Sportrecht
Voetballer Ben-David dos Santos is op basis van een arbeidsovereenkomst met ingang van 1 juli 2019 in dienst getreden bij Feyenoord als contractspeler betaald voetbal. De arbeidsovereenkomst tussen partijen is aangegaan voor bepaalde tijd voor de periode van drie jaar tot en met 30 juni 2022.
Op 25 april 2022 heeft Feyenoord aan Ben-David dos Santos een brief gestuurd met de mededeling dat Feyenoord hem wil behouden voor haar jeugdopleiding. Binnen een week na dat bericht heeft een bespreking plaatsgevonden waarin Ben-David dos Santos is verteld dat de brief ten onrechte aan hem is verzonden en dat Feyenoord de arbeidsovereenkomst met Ben-David dos Santos niet wilde voortzetten.
Bij brief van 23 mei 2022 heeft de advocaat van Feyenoord aan Ben-David dos Santos bevestigd dat zijn arbeidsovereenkomst eindigt op 30 juni 2022.
Ben-David dos Santos heeft op 21 augustus 2023 een verzoekschrift ingediend bij de Arbitragecommissie van de KNVB. Hij vordert veroordeling van Feyenoord tot vergoeding van schade ter hoogte van € 75.500,- bruto, € 7.000,- voor te maken kosten en een nader te bepalen bedrag voor geleden psychische schade. Ben-David dos Santos stelt dat Feyenoord onrechtmatig, althans in strijd met goed werkgeverschap heeft gehandeld door in strijd met opgewekte vertrouwen dat een verlenging zou worden overeengekomen, de arbeidsovereenkomst met Ben-David dos Santos toch niet voort te zetten.
Beoordeling van de Arbitragecommissie
De Arbitragecommissie stelt voorop dat uit artikel 7:673 lid 9 onder a Burgerlijk Wetboek (BW) volgt dat de Arbitragecommissie, na een einde van rechtswege van de arbeidsovereenkomst, aan een werknemer een billijke vergoeding kan toekennen, indien het niet voortzetten van de arbeidsovereenkomst het gevolg is van ernstig verwijtbaar handelen of nalaten van de werkgever.

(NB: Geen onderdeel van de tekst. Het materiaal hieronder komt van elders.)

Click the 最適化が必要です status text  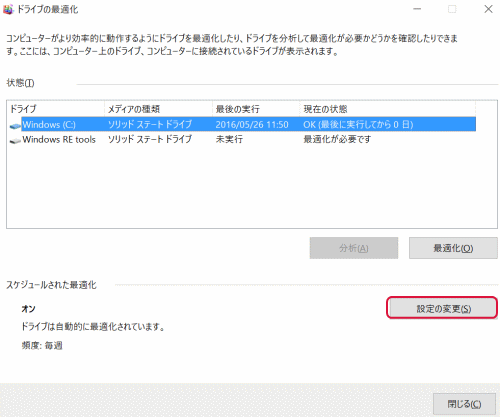pyautogui.click(x=337, y=139)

Verder overweegt de Arbitragecommissie dat op grond van artikel 7:686a lid 4 onder b BW de bevoegdheid (van een werknemer) om een verzoekschrift in te dienen bij de Arbitragecommissie tot toewijzing van een vergoeding op grond van artikel 7:673 BW, vervalt drie maanden nadat de arbeidsovereenkomst is geëindigd.
De Arbitragecommissie is van oordeel de billijke vergoeding van artikel 7:673 lid 9 onder a BW wegens het niet voortzetten van de arbeidsovereenkomst als gevolg van ernstig verwijtbaar handelen of nalaten van de werkgever in beginsel exclusief is, in die zin dat er naast deze (specifieke) vergoeding geen ruimte is voor een vergoeding gebaseerd op artikel 7:611 BW (goed werkgeverschap) of artikel 6:162 BW (onrechtmatige daad).
Ben-David dos Santos had zijn verzoek om toekenning van een billijke vergoeding dus binnen drie maanden na het einde van de arbeidsovereenkomst bij de Arbitragecommissie moeten indienen om de werking van de vervaltermijn te voorkomen. De Arbitragecommissie wijst de vorderingen van Ben-David dos Santos af omdat deze te laat zijn ingediend.
Ten overvloede overweegt de Arbitragecommissie dat de handelwijze van Feyenoord enigszins onzorgvuldig, of wellicht slordig is, maar evident niet ernstig verwijtbaar in de zin van artikel 7:673 lid 9 onder a BW. Dus ook als het vorderingsrecht niet was vervallen, had Ben-David dos Santos achter het net gevist.